Un secteur public étouffant
Souhila Benali a déjà eu des problèmes similaires quand elle présentait le journal de Canal Algérie. Bien avant elle, El Kadi Ihsane avait été licencié de la radio, et Abed Charef licencié de l’ENTV. Ce qui confirme que dans ce monde des médias publics, on en reste au même fonctionnement. Le secteur public constitue une part essentielle dans le système médiatique algérien. Mais ce secteur public est dans l’absurdité. Il est décalé dans le temps. « Il a un siècle de retard sur les médias modernes », estime Abed Charef.
Tranché, Saïd Djaafer relève que « le service public est interdit dans les radios publiques ». C’est une règle qui s’appuie sur un « barbarisme » qui veut que le service public obéisse à « la ligne éditoriale de l’Etat ». La situation s’est aggravée avec Hamid Grine, l’actuel ministre de la Communication, qui « fait dans le zèle », ajoute-t-il. M. Grine « met un excès de zèle » dans ses relations avec « des anciens confrères ». « Il le fait de manière hargneuse. Ça dépasse l’entendement ».

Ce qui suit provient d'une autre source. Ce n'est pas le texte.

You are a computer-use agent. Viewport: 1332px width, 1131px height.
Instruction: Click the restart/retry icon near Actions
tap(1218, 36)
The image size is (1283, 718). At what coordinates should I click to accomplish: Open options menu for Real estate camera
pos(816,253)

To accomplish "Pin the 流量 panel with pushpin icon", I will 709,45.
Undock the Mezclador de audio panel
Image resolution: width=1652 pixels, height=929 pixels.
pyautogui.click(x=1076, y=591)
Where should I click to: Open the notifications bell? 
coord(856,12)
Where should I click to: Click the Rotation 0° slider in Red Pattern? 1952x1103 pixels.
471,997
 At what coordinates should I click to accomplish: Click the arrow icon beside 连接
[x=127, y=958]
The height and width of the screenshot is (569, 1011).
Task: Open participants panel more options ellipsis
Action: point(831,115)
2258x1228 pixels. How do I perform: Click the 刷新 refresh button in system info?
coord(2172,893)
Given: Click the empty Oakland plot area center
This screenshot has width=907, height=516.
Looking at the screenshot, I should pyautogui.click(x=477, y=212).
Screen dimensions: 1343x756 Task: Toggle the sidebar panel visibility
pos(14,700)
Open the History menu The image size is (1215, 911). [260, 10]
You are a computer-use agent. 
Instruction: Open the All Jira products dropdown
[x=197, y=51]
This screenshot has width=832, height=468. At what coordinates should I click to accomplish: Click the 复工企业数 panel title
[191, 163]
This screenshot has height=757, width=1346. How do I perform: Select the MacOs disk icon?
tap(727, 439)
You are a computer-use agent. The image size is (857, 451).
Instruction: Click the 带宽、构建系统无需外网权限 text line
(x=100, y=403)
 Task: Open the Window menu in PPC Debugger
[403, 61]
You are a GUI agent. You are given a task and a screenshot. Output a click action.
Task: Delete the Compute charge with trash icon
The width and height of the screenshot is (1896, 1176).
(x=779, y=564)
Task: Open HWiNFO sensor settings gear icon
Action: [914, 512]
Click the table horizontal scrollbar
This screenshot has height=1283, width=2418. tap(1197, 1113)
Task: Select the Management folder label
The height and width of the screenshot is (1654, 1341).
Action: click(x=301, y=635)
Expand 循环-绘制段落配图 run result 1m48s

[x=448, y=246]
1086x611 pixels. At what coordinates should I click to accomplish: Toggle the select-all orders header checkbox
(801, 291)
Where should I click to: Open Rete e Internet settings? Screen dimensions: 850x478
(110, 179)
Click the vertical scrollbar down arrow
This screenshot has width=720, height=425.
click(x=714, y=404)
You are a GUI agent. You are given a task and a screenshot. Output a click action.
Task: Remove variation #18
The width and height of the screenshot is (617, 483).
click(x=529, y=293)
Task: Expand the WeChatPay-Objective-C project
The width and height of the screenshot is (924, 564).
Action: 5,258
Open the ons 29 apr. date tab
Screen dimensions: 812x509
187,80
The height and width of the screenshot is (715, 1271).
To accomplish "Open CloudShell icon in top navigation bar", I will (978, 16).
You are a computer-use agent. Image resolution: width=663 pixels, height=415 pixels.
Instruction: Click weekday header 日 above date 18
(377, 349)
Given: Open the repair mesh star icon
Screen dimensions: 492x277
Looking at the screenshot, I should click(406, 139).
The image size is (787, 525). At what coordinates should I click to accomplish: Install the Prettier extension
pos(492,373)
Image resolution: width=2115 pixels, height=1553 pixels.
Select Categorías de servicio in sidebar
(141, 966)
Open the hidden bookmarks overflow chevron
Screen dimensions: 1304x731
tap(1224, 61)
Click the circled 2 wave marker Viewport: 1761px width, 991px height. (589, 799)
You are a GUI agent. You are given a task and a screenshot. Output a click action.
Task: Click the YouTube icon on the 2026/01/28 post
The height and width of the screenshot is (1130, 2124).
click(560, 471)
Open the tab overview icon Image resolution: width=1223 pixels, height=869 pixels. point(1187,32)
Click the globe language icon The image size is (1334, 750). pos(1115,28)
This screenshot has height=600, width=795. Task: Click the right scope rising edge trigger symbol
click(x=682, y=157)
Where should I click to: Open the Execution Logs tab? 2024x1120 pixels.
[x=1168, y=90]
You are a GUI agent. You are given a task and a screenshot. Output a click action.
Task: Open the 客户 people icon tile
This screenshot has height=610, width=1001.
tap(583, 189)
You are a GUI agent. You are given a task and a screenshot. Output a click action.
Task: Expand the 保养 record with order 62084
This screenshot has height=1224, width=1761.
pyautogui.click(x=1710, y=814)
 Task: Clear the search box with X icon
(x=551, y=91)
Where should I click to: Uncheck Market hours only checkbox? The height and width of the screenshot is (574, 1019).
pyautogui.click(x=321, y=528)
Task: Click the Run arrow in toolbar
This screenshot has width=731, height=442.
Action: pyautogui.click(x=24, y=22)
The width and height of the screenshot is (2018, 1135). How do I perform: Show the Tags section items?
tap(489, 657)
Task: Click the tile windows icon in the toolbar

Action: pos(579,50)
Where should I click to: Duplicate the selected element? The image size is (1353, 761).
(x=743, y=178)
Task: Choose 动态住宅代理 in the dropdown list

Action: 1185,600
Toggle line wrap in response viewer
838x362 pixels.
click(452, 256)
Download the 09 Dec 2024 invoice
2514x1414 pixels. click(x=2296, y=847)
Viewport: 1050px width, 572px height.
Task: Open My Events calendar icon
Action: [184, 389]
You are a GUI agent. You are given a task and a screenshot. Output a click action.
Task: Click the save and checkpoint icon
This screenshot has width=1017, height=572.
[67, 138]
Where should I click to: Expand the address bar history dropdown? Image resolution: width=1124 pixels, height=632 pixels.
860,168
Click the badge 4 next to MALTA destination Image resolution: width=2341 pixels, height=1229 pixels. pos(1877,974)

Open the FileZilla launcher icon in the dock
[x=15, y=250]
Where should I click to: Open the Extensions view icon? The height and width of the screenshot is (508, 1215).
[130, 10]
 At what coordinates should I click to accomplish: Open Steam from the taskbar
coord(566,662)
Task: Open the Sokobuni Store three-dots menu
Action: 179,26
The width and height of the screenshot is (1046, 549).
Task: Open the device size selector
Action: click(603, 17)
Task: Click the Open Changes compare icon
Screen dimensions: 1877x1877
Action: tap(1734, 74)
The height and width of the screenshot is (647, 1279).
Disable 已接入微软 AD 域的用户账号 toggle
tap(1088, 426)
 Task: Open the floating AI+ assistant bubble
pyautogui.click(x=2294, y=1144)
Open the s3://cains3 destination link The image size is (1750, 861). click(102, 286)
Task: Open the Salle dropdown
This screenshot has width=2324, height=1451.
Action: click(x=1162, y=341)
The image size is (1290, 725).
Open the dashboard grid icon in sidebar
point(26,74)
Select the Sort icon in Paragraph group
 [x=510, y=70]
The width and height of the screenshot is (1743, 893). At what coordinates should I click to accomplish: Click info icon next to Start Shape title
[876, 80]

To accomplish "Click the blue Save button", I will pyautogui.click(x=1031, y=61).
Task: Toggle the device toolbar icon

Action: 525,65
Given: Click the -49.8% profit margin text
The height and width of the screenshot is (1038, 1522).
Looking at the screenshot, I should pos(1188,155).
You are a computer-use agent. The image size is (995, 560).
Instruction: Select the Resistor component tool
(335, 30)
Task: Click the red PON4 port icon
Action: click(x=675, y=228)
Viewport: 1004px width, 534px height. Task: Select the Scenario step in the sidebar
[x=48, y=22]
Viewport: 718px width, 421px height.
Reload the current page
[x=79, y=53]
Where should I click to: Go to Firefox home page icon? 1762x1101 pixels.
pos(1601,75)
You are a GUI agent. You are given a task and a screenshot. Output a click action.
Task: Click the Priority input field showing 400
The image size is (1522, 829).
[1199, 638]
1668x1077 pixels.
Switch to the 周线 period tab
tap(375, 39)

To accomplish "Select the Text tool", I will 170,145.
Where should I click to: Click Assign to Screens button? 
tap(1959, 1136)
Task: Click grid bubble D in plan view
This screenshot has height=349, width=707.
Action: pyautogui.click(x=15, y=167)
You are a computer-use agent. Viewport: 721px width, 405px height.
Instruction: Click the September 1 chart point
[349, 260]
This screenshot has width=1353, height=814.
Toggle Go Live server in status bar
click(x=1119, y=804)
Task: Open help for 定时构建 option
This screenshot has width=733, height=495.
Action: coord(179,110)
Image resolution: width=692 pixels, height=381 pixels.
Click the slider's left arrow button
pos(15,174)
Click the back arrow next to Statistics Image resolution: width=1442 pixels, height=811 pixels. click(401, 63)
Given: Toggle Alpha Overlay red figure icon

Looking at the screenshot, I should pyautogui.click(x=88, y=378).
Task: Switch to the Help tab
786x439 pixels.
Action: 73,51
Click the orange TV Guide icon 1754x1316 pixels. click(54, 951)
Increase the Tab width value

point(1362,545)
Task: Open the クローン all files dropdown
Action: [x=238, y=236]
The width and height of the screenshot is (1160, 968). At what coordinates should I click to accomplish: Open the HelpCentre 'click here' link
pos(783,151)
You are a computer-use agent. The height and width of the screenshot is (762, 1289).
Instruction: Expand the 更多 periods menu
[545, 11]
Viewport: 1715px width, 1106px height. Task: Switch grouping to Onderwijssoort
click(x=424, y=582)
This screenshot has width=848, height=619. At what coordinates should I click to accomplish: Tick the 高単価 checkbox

Dans le même sens, Hacène Ouali a noté que M. Grine « passe son temps à régler des comptes avec des journalistes qui ne sont pas dans la maison de l’obéissance ». Il se demande « pourquoi d’autres journalistes, pendant des campagnes électorales, ont pu travailler dans des chaines privées tout en étant payés par des médias publics, comme s’ils y étaient affectés ». Khaled Drareni, qui a brillamment suppléé à l’absence de Souhila Benali en animant l’émission de jeudi 14 mai, a cité la chaine Wiam (Concorde), favorable au président Bouteflika, où officiaient des journalistes salariés de la télévision publique. « Pourquoi certains journalistes du secteur public sont autorisés à collaborer ailleurs et d’autres non », s’est-il demandé ? « Ceux qui sont autorisés passent un deal au préalable », répond Abed Charef. « Ils savent ce qu’ils peuvent dire et ce qu’ils doivent éviter de dire. Ils sont dans la précarité, comme les chaines privées, officiellement des sociétés étrangères, mais qui négocient un deal avant de commencer à émettre », dit-il. El Kadi Ihsane conteste cette vision. Pour lui, « il n’y a pas de deal ».
Avec cette polémique, le CPP était enfin revenu à sa routine. Avec, toutefois, le sourire de Souhila Benali en moins.